Swaziland has the highest prevalence of both TB and HIV in the world. The SACBC’s “Early Detection of TB” program has made a difference in reducing morbidity levels. Patients are detected during the early stages of the disease, are placed on TB treatment, and are monitored by community health workers for adherence to treatment. The program operates in 16 places. Two of them are in Swaziland – Good Shepherd Siteki and Regina Mundi Piggs Peak. In both places the program is being run by parish based home based caregivers. The program is currently being evaluated by Drs Ruth Stark and Marisa Wilke, under the auspices of the University of the Free State. Dr Stark is visiting implementation sites, interviewing project coordinators, care givers and beneficiaries. It has been a heartening experience. Siteki and Piggs Peak were visited during the week of 21-24 July 2014.

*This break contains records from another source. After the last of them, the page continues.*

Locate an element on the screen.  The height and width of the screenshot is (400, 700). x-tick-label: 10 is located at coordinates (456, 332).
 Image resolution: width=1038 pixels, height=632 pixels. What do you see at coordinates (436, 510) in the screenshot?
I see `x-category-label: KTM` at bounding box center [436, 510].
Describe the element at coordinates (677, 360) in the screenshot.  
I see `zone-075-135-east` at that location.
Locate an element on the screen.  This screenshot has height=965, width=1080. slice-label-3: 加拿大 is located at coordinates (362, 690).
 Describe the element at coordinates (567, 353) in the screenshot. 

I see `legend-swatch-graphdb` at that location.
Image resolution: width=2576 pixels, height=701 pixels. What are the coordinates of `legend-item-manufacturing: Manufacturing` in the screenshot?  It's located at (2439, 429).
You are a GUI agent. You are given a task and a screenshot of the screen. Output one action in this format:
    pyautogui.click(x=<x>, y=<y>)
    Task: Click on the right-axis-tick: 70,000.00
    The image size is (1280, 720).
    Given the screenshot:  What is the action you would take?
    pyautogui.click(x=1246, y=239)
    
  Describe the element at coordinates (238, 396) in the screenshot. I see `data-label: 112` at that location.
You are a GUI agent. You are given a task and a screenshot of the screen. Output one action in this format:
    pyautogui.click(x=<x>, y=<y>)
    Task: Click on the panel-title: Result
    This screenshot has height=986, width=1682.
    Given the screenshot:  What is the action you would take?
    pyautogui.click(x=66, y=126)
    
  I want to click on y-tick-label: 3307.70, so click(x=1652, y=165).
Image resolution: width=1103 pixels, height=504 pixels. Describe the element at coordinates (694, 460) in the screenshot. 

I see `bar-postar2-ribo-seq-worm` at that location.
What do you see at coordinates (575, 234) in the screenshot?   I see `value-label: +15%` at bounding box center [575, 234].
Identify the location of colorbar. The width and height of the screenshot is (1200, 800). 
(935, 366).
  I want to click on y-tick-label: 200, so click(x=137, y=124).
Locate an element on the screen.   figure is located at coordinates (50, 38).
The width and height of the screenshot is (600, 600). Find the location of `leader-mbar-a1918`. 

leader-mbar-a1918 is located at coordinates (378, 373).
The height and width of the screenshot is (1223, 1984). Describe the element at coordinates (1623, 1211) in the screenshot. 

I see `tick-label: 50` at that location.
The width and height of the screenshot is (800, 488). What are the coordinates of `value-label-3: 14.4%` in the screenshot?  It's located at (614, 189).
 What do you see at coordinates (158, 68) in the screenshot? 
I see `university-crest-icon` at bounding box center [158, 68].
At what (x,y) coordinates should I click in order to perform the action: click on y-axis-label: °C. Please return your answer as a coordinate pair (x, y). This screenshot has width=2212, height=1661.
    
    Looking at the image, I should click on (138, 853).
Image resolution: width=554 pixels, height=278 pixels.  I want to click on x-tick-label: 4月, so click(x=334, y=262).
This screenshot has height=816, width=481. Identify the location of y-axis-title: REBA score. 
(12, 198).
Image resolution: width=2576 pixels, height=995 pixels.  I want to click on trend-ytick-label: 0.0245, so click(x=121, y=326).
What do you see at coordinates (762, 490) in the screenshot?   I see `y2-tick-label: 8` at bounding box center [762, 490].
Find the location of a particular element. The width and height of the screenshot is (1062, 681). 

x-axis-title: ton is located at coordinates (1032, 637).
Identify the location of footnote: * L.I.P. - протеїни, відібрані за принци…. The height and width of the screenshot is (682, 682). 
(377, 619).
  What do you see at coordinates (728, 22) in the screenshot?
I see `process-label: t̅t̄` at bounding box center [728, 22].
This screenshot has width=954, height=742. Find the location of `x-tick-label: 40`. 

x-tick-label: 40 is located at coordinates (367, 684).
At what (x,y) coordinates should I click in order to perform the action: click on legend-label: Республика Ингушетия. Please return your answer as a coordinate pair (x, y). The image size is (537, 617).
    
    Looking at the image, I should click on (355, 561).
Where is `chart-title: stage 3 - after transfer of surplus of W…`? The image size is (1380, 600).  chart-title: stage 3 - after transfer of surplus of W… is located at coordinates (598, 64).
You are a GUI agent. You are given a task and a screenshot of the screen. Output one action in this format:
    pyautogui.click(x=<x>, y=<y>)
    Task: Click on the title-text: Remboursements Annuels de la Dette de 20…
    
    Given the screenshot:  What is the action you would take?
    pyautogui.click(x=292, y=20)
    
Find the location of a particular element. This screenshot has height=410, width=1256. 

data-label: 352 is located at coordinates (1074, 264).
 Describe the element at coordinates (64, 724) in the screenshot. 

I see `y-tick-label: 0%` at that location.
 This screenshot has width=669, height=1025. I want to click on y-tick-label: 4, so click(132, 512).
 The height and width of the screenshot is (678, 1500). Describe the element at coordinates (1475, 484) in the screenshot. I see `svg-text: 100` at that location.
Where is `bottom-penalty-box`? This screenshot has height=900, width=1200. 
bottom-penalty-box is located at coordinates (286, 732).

The two sites are amongst the five best performing in the program. In both places, patients described care givers as “their friends”, in whom they confide and with whom they discuss all their problems. This is in contrast to South Africa, where many patients do not want to see a care giver near their houses. In both places the poverty is acute, with starvation being common. The situation in Siteki is exacerbated by the fact that it is at the epicentre of a cholera epidemic, which has claimed more than 30 lives so far. However, the program is having an impact. Fr Mandla Makama says that he used to bury around 25 people per year who died of TB. Since this program started in August 2013, he has only buried three.

The photo shows Mangcobo Mabuza with his daughter Thandolwethu, and their care giver Janet Dlamini. Mangcobo has four children. The oldest is 11. Thandolwethu is 8. Their mother died in 2011. Mangcobo is in Manzini during the week, looking for employment. The children are then alone at home. They have no money and no food, and rely fully on what they receive from Janet. Thandolwethu was found to have TB three months ago. She is on treatment.